Des années il fut suspendu dans le salon de mes parents, derrière le buffet. C’est là qu’on l’a vu, la famille, les visiteurs. Certains m’en ont dit quelque chose. D’après Noël Thiébaud, mon ami, c’était un tableau métaphysique, même mystique. Pour mon cousin Alexandre, « de l’art de musée ».
Je voudrais pouvoir le décrire. J’ai presque complètement oublié. Je sais seulement qu’au centre, il y avait du blanc, une épaisseur crémeuse de blanc, avec quelques touches de jaune. Cet espace vide (si on peut appeler vide un espace blanc) succédait à des formes carrées ; il en était comme la projection, le passage à l’infini. Un espace non circonscrit (non circonscrit, au centre du tableau ?) succédant à des formes fermées. Je comprends pourquoi Noël, Alexandre, ayant regardé ce tableau d’un œil attentif et neuf, à leur lever dans cet appartement où ils étaient tous deux étrangers, où on leur avait donné sans doute, pour dormir, le canapé, virent dans cette image suspendue une ambition spirituelle, quelque chose de philosophique. Je ne sais si, à l’époque où je la fis, j’avais connu déjà le bris des vases, le rétrécissement et le sans fin des cabalistes. J’avais lu, cela est sûr, des textes bouddhiques où il est question du sans forme ; ayant découvert le bouddhisme très tôt dans ma vie, à mon entrée en faculté, il me semble, quand émergeant de plusieurs années de résignation, revivant, renouant avec ce que j’étais auparavant, je recommençai à lire de la philosophie.
(Le sans forme a accompagné toute mon existence, l’idée que les formes sont contingentes, dépourvues de nécessité, de sens, même celles qui nous paraissent les moins problématiques, les plus naturelles ; toutes les formes autant qu’elles sont répondant à des fonctions, ou telles par la rencontre des formes voisines, comme celles des bulles qui se gonflent et se plient selon le voisinage ; le visage, par exemple, sans rapport avec rien qui est de l’esprit.
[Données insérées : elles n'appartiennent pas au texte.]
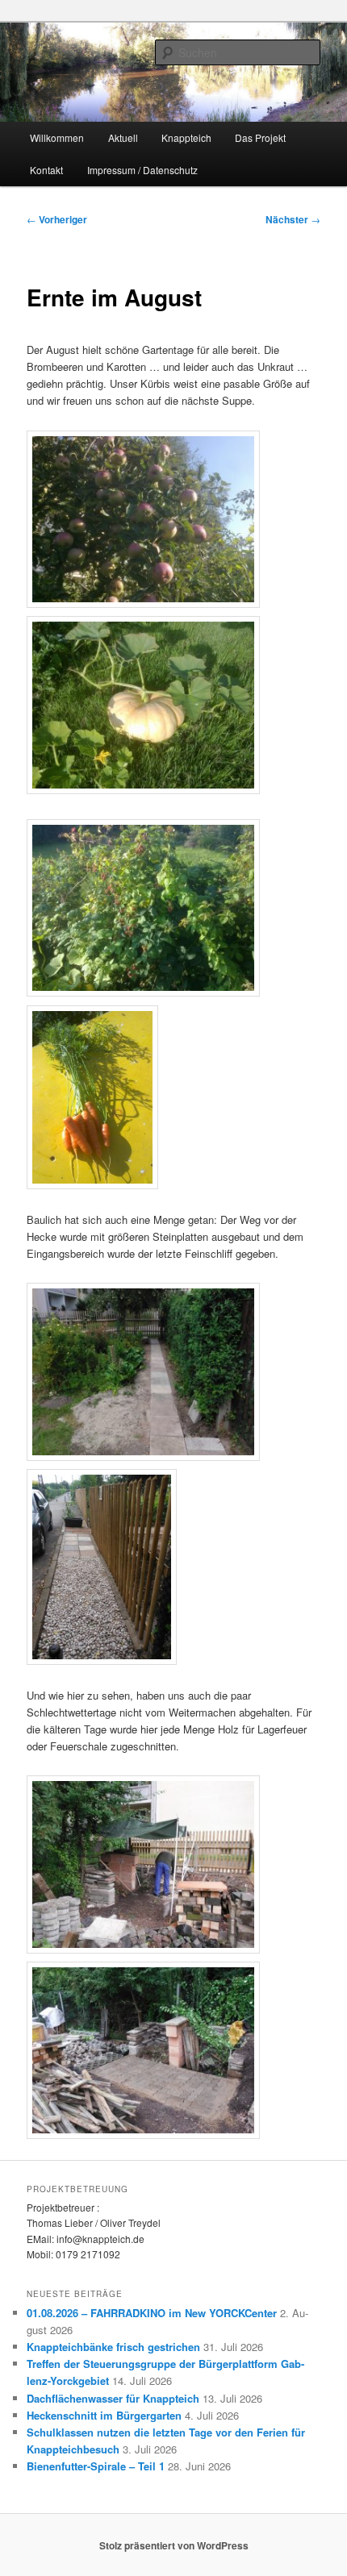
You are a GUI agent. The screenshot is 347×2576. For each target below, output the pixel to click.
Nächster (292, 219)
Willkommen (57, 137)
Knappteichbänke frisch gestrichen (113, 2346)
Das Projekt (260, 137)
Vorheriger (57, 219)
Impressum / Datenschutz (142, 170)
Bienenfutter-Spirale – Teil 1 (96, 2466)
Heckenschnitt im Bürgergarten (104, 2415)
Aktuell (123, 137)
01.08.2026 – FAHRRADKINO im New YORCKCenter (152, 2312)
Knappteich (186, 137)
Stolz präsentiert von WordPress (174, 2545)
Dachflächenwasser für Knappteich (113, 2398)
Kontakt (46, 170)
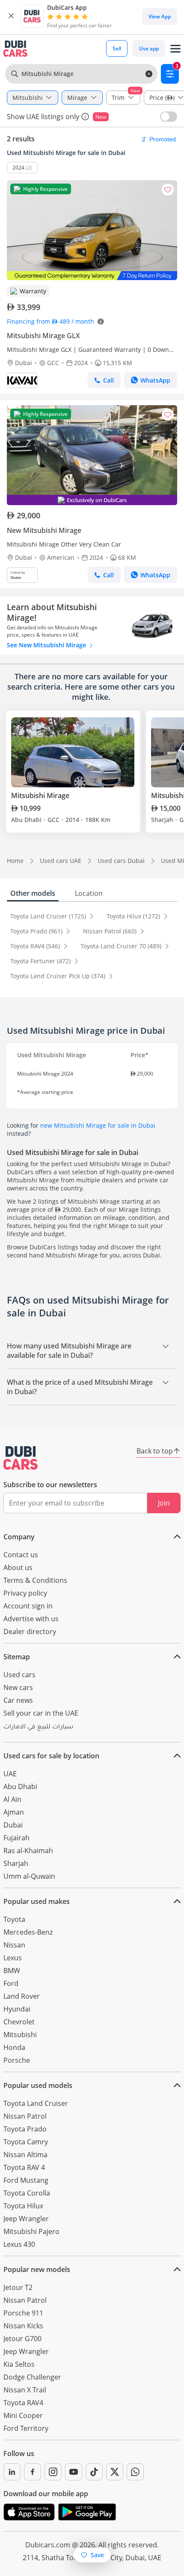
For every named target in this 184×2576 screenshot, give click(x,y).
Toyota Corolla (26, 2193)
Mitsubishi (20, 2034)
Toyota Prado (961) (37, 931)
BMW (11, 1970)
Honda (14, 2047)
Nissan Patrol (25, 2116)
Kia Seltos (19, 2364)
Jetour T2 (18, 2287)
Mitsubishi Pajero (31, 2231)
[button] (11, 16)
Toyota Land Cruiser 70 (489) (121, 946)
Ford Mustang (25, 2180)
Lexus (12, 1957)
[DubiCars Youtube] (73, 2472)
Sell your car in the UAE (40, 1713)
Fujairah (16, 1837)
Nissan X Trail (24, 2390)
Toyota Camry (25, 2141)
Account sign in (28, 1606)
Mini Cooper (23, 2415)
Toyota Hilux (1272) (134, 916)
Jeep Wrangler (26, 2218)
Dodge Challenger (32, 2377)
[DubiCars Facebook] (32, 2472)
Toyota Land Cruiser (35, 2103)
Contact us (20, 1554)
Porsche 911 (23, 2313)
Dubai (13, 1825)
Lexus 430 (19, 2244)
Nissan (14, 1945)
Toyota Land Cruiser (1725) (49, 916)
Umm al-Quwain (29, 1876)
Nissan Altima (25, 2154)
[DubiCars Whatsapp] (135, 2472)
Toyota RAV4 (23, 2402)
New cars (18, 1687)
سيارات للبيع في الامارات (38, 1727)
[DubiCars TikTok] (94, 2472)
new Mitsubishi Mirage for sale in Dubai (97, 1125)
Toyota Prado (25, 2129)
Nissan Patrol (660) (110, 931)
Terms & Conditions (35, 1580)
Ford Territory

Les formes du visage disent-elles quelque chose du moi, des diverses formes que le moi peut présenter invisiblement, dans la réunion des voyageurs d’une rame de métro ? Comment se fait-il que l’esprit de chacun, dont l’être est infini et dépourvu de toute forme, sans forme comme qui est activité pure, puisse se rétrécir, se limiter et se définir, prendre l’apparence d’un visage et d’un corps, qu’on voie les esprits qui nous côtoient comme des personnages ayant forme corporelle et mentale ? Mais comment les percevrait-on autrement ? Comment percevrait-on soi-même son existence propre ?
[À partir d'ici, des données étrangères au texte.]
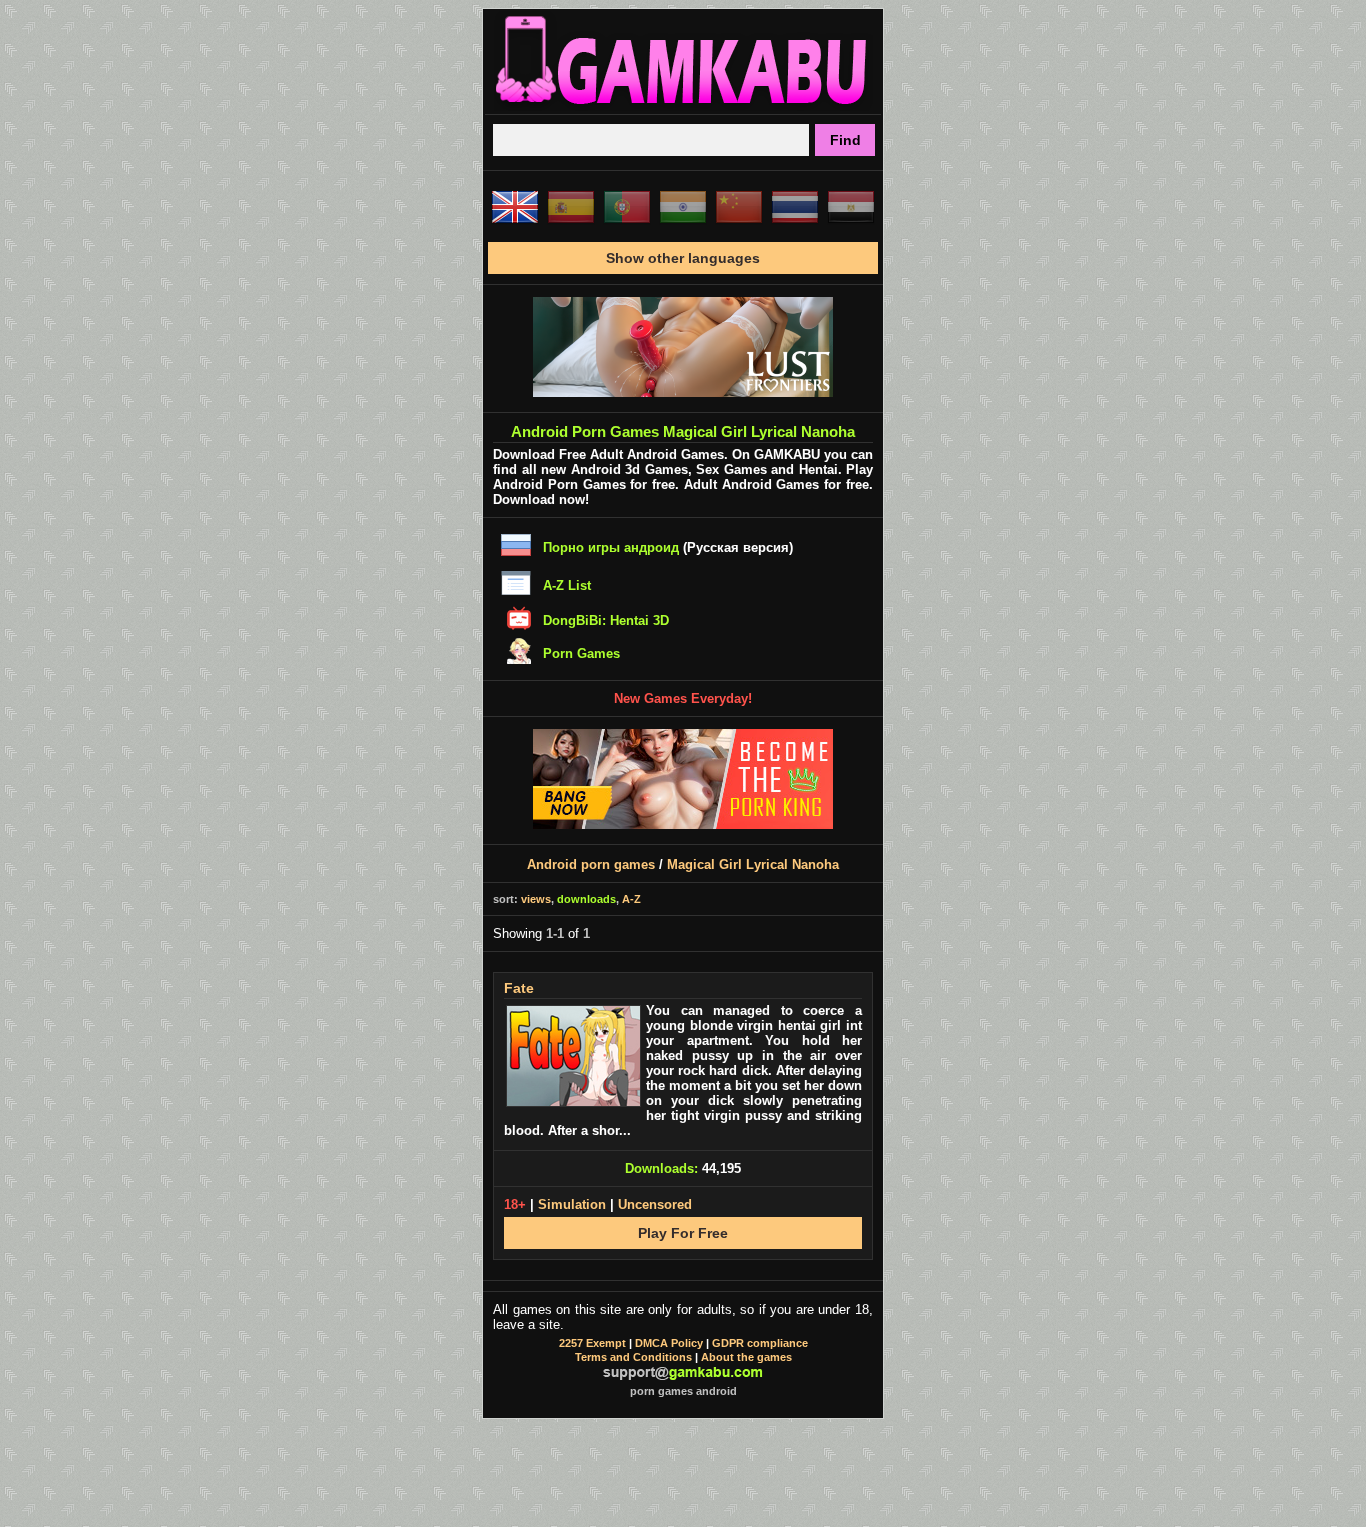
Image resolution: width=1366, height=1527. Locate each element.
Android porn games (591, 864)
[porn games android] (683, 106)
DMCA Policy (669, 1343)
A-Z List (567, 585)
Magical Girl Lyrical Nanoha (753, 864)
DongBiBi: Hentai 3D (606, 620)
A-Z (631, 899)
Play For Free (683, 1233)
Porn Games (581, 653)
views (536, 899)
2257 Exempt (592, 1343)
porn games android (683, 1391)
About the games (746, 1357)
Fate (519, 988)
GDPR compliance (760, 1343)
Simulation (572, 1204)
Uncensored (655, 1204)
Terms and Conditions (633, 1357)
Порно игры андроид (611, 547)
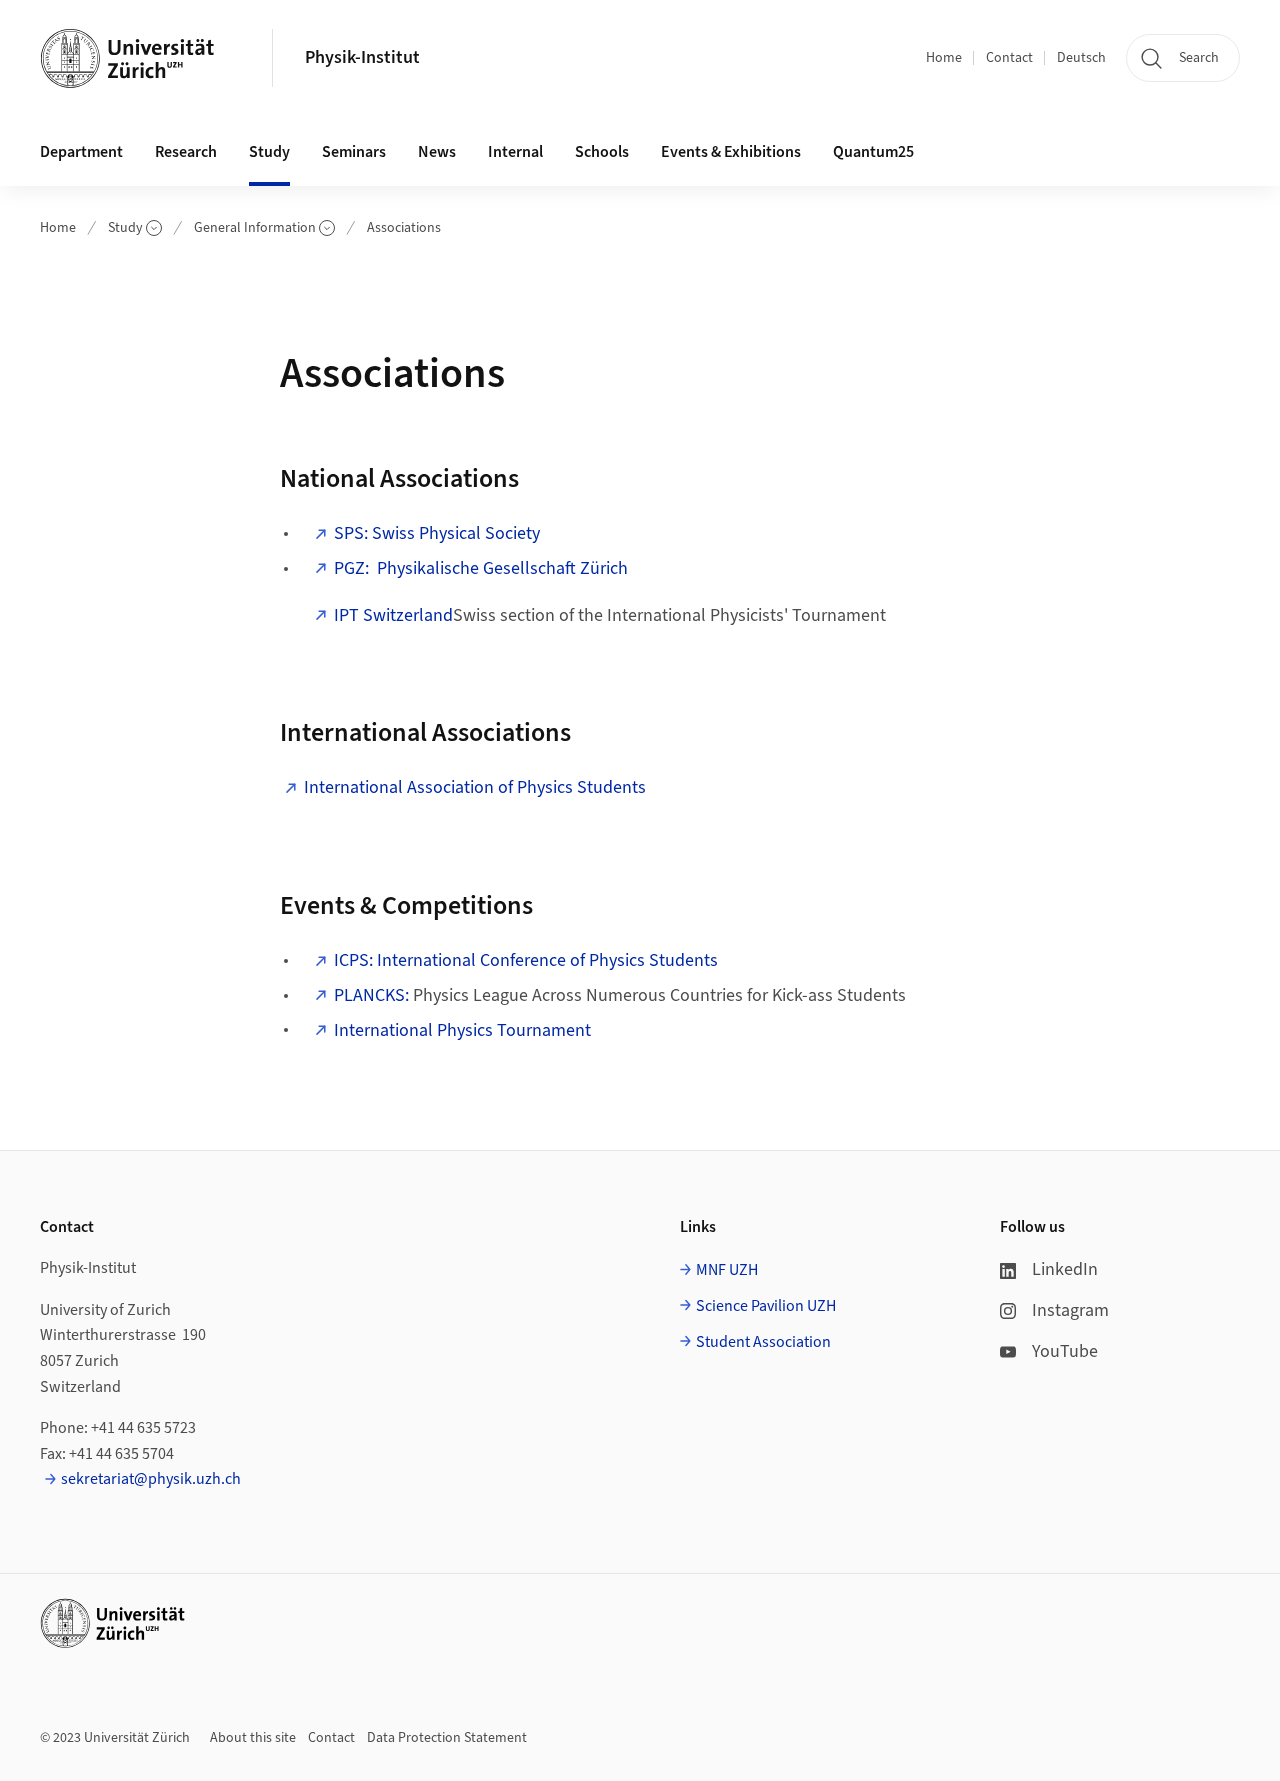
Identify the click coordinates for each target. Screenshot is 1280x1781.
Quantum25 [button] (873, 152)
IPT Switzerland (393, 615)
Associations (404, 228)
Je me souviens d’avoir discuté, vers 1960, avec un philosophe de ma connaissance. Je ne comprends pas, lui disais-je, que les formes du monde durent. Sachant que la réalité est faite d’atomes, comment se fait-il que ceux qui composent une table ne s’écoulent pas mais restent en place, que la table existe et qu’on puisse mettre des choses dessus, assiettes et bouteilles, s’asseoir à côté pour déjeuner ? Sans doute les continents se sont-ils déplacés, il y a longtemps, sans doute les montagnes se sont-elles élevées comme des vagues ; mais depuis tout cela paraît stable et solide, même s’il n’y a là que l’illusion qu’ont les roses pour qui le jardin est tel depuis toujours, le jardinier éternel.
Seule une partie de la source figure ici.